*** Opening of Data for this exercise ***

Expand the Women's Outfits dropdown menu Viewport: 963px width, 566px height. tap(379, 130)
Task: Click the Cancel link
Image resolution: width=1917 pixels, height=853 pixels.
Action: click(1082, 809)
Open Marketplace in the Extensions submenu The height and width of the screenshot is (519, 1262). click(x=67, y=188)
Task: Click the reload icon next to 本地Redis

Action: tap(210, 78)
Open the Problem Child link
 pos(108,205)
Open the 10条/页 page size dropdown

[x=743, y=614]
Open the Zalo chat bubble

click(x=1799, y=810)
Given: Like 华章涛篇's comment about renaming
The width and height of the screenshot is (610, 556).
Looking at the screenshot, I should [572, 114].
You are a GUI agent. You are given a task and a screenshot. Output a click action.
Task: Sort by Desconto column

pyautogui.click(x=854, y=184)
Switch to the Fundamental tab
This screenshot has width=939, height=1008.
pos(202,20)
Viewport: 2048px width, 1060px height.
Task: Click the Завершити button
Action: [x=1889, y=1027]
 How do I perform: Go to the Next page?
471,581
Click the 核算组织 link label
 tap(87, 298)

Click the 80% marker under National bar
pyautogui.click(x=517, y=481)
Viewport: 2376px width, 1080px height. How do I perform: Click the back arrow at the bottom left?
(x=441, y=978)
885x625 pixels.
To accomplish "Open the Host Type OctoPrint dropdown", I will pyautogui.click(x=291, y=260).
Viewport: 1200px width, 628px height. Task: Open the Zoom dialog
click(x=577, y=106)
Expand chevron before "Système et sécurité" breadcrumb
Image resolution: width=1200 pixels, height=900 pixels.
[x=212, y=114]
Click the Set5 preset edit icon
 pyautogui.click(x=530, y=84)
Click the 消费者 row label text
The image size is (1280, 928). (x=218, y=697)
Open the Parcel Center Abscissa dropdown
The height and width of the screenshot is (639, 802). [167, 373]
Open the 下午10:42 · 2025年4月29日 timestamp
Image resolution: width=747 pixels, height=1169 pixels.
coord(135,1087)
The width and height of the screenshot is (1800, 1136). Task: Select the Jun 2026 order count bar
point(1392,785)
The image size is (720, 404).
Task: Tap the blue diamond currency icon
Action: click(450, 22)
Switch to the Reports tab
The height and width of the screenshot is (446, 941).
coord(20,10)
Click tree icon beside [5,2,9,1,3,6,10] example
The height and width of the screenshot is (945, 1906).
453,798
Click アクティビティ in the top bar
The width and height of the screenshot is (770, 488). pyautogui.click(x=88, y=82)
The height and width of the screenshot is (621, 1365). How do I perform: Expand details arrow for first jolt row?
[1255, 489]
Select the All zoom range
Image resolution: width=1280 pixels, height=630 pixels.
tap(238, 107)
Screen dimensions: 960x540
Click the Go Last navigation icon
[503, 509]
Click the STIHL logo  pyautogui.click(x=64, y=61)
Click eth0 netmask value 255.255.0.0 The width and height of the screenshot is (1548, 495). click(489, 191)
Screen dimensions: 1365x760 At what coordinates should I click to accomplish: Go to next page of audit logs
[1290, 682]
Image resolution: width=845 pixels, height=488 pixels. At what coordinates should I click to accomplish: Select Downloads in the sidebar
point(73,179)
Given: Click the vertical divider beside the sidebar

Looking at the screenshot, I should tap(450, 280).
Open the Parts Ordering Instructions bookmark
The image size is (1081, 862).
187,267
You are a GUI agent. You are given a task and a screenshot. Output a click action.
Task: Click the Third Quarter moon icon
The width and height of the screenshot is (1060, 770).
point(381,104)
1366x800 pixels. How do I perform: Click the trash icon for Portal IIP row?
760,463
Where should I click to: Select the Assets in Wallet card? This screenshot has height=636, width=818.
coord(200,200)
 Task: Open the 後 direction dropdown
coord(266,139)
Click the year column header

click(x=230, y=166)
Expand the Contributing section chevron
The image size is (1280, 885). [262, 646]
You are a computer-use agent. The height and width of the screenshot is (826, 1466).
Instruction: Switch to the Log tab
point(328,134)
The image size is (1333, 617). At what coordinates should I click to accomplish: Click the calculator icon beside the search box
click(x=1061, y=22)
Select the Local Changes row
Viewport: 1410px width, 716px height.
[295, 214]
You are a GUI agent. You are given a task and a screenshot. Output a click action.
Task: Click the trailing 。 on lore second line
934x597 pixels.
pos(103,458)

*** Close of Data for this exercise ***

• **Exercise instructions**
The required answer is the exact run of lines above starting at the line with "Open the 10条/页 page size dropdown" and ending at the line with "Switch to the Fundamental tab", with both ends present.

• **Task answer**
Open the 10条/页 page size dropdown

[x=743, y=614]
Open the Zalo chat bubble

click(x=1799, y=810)
Given: Like 华章涛篇's comment about renaming
The width and height of the screenshot is (610, 556).
Looking at the screenshot, I should [572, 114].
You are a GUI agent. You are given a task and a screenshot. Output a click action.
Task: Sort by Desconto column

pyautogui.click(x=854, y=184)
Switch to the Fundamental tab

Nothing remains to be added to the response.